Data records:

★ ★ ★ ★

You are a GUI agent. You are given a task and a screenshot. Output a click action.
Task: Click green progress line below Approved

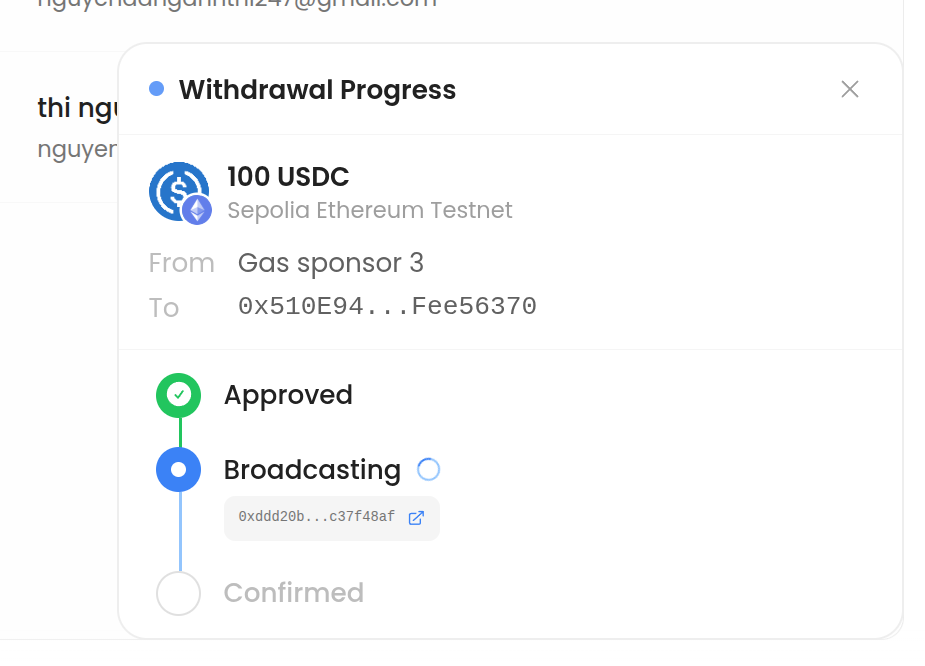tap(180, 432)
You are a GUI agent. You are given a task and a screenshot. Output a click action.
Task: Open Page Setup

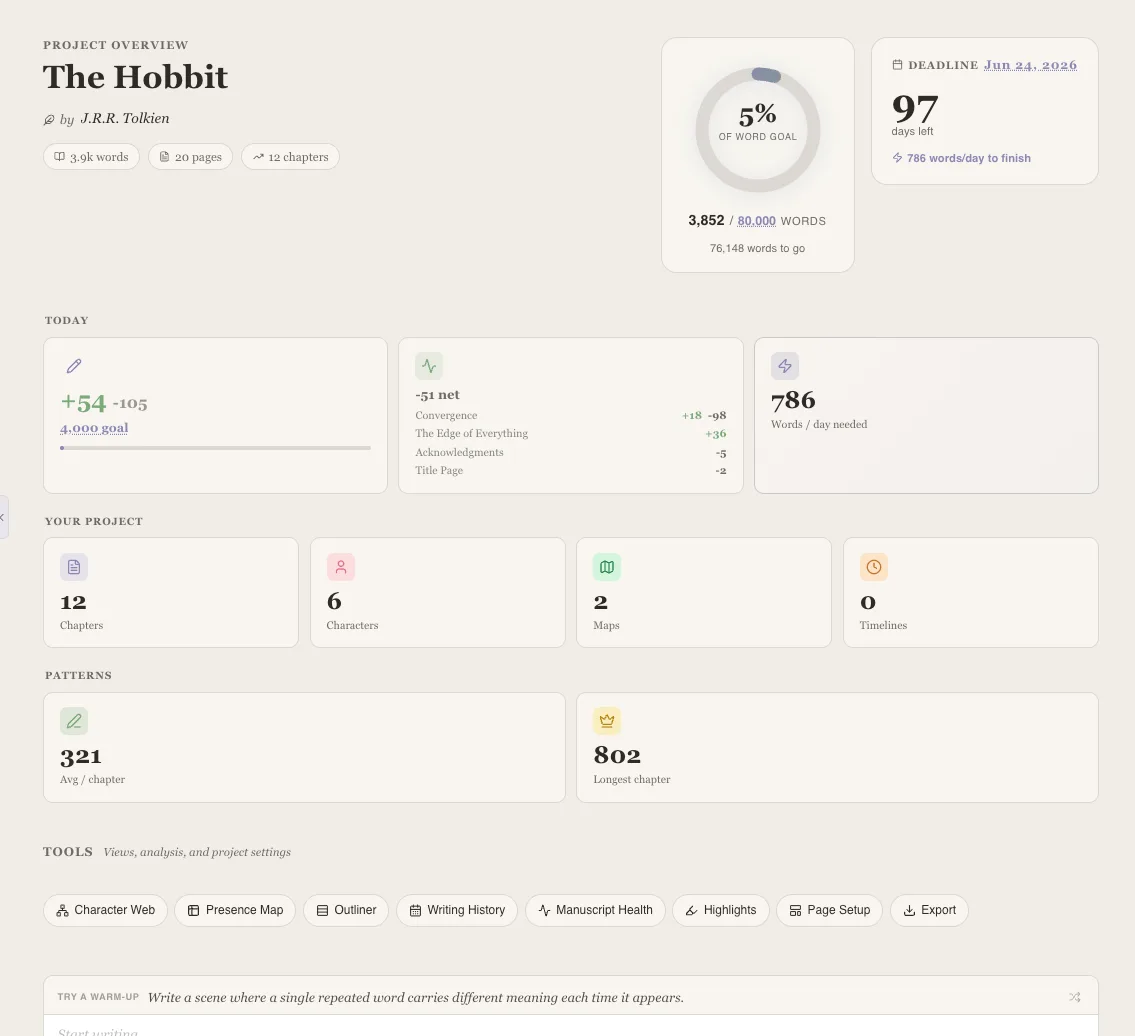[829, 910]
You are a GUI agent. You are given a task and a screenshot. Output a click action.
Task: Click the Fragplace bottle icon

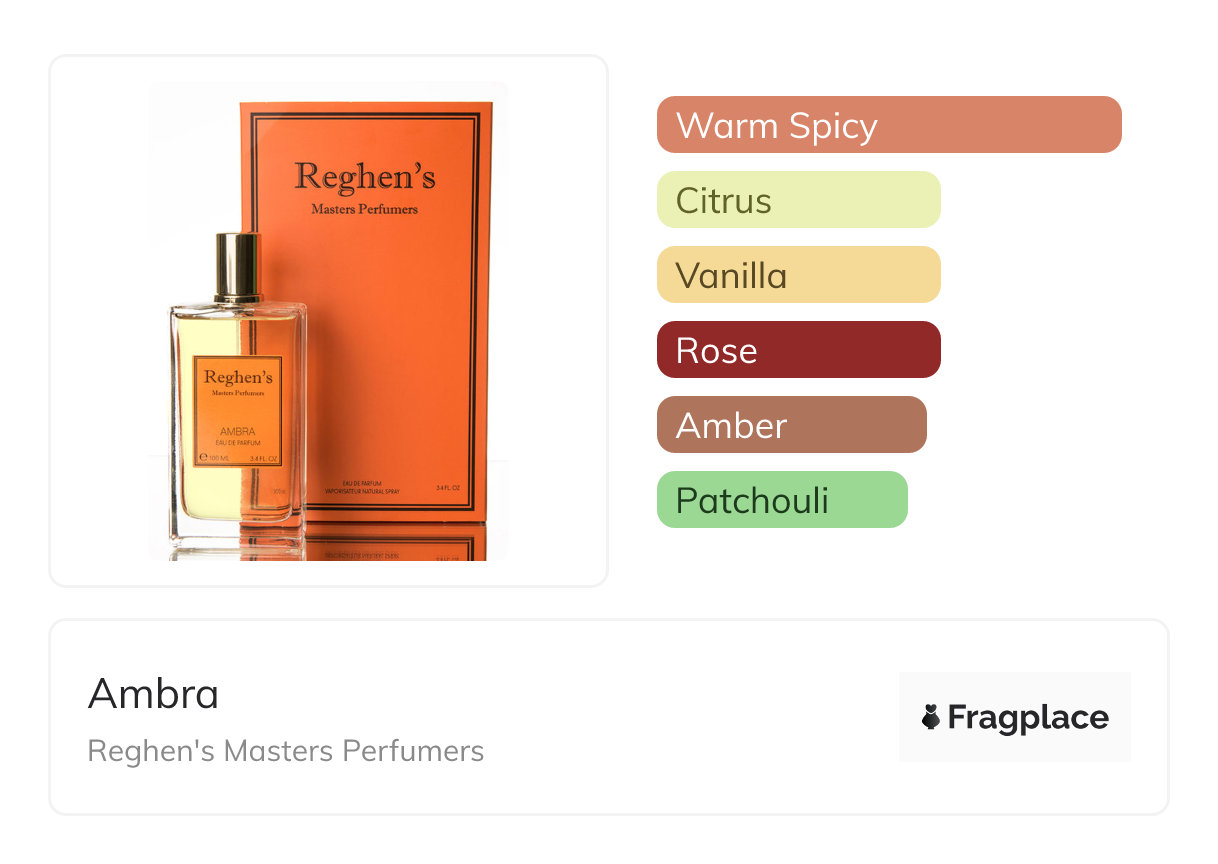coord(931,717)
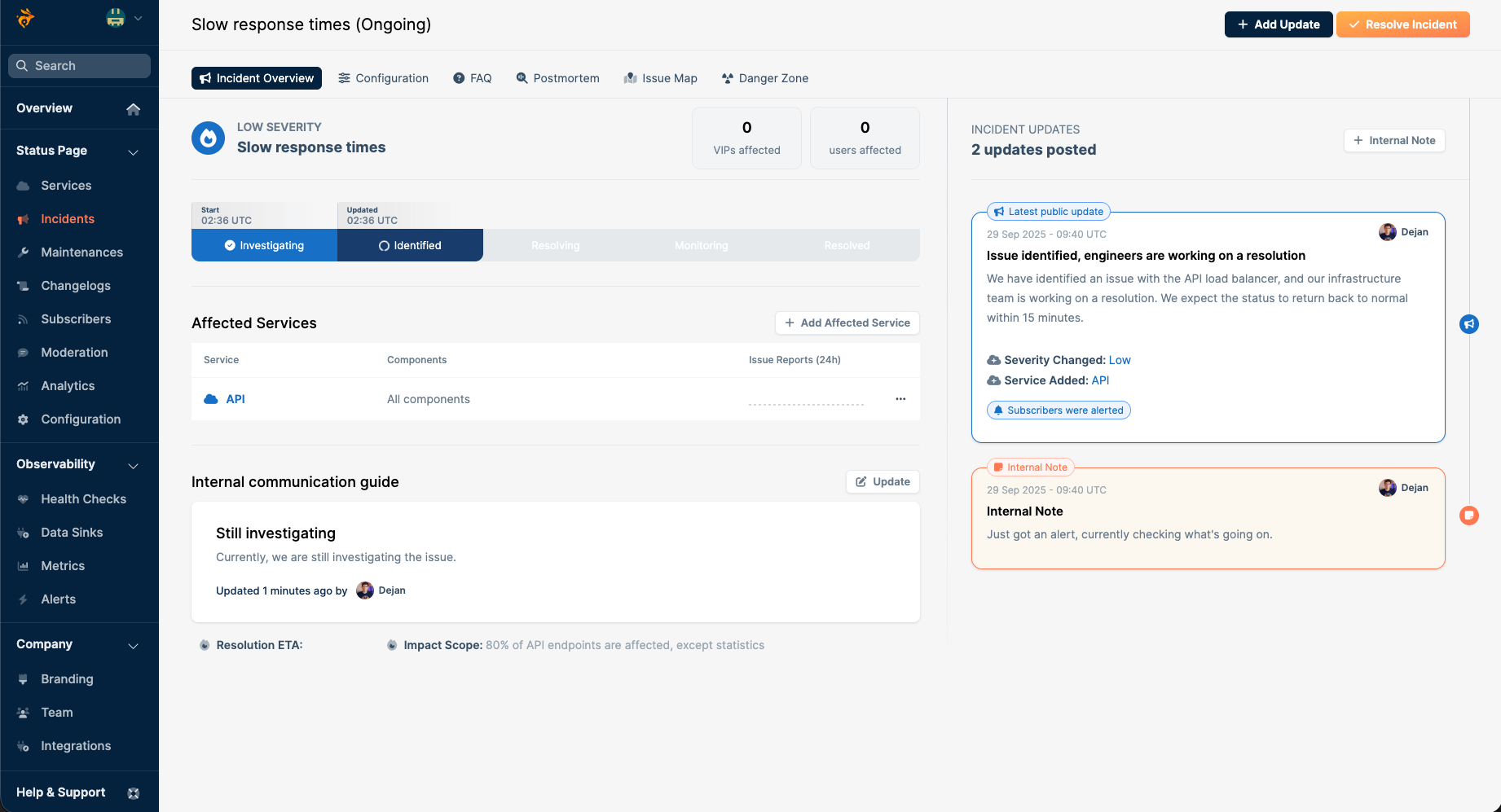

★ ★ ★ ★

EXERCISE INSTRUCTIONS | Each line of the data must be transcribed exactly; pictures are not carried over.

RESULT OF THIS TASK |
You are a GUI agent. You are given a task and a screenshot. Output a click action.
Task: Click green progress line below Approved

tap(180, 432)
You are a GUI agent. You are given a task and a screenshot. Output a click action.
Task: Open Page Setup

[829, 910]
You are a GUI agent. You are given a task and a screenshot. Output a click action.
Task: Click the Fragplace bottle icon

coord(931,717)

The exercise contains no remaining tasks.